La Chambre de première instance III du Tribunal pénal international pour l’ex‑Yougoslavie (le « TPIY ») a acquitté aujourd’hui Vojislav Šešelj, Président du parti radical serbe et ancien député de l’Assemblée de la République de Serbie. Vojislav Šešelj devait répondre de neuf chefs d’accusation dont trois chefs de crimes contre l’humanité (persécutions, expulsion et actes inhumains (transfert forcé)) et six chefs de crimes de guerre (meurtre, torture, traitements cruels, destruction sans motif, destruction ou endommagement délibéré d’édifices consacrés à la religion ou à l’éducation et pillage de biens publics ou privés). Il était reproché à Vojislav Šešelj d’avoir directement commis, incité à commettre, aidé et encouragé des crimes commis par les forces serbes pendant la période allant d’août 1991 à septembre 1993 ou d’y avoir été associé en participant à une entreprise criminelle commune.
La majorité, le Juge Lattanzi étant en désaccord, a conclu que l’Accusation n’avait pas établi l’existence d’un objectif criminel, élément constitutif de l’entreprise criminelle commune. La majorité a conclu que le projet de création de la Grande Serbie était un but plus politique que criminel. Elle a reconnu que des crimes avaient été commis par les forces serbes pendant ce processus, mais qu’ils n’étaient pas intrinsèquement liés à la réalisation du projet de Grande Serbie.

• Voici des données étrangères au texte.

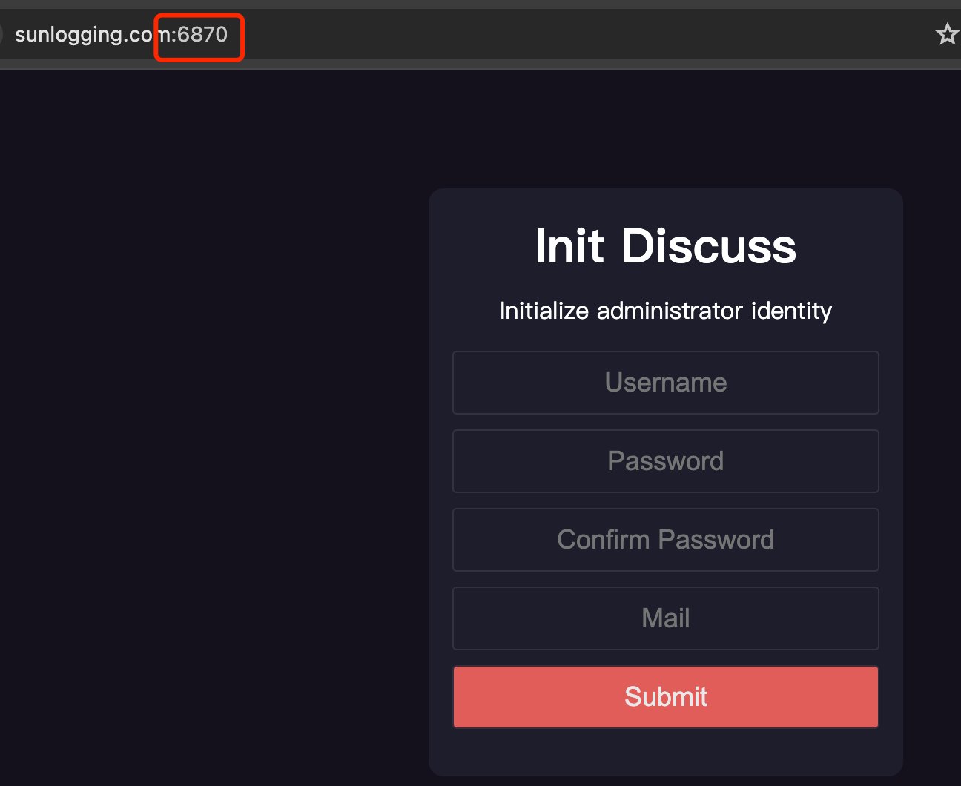Click the browser strip above the address bar
961x786 pixels.
click(481, 4)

La majorité, le Juge Lattanzi étant en désaccord, a également conclu que le recrutement de volontaires, en raison duquel il était reproché à Vojislav Šešelj d’avoir participé à l’entreprise criminelle commune ou d’avoir aidé et encouragé les crimes, était une activité légale réglementée par la Constitution yougoslave et d’autres lois en vigueur à l’époque. En tout état de cause, la majorité, le Juge Lattanzi étant en désaccord, a conclu que les volontaires, une fois recrutés et envoyés au front, n’étaient pas sous l’autorité de Vojislav Šešelj, mais intégrés dans un commandement militaire, conformément au principe de l’unicité du commandement prévu par les textes applicables.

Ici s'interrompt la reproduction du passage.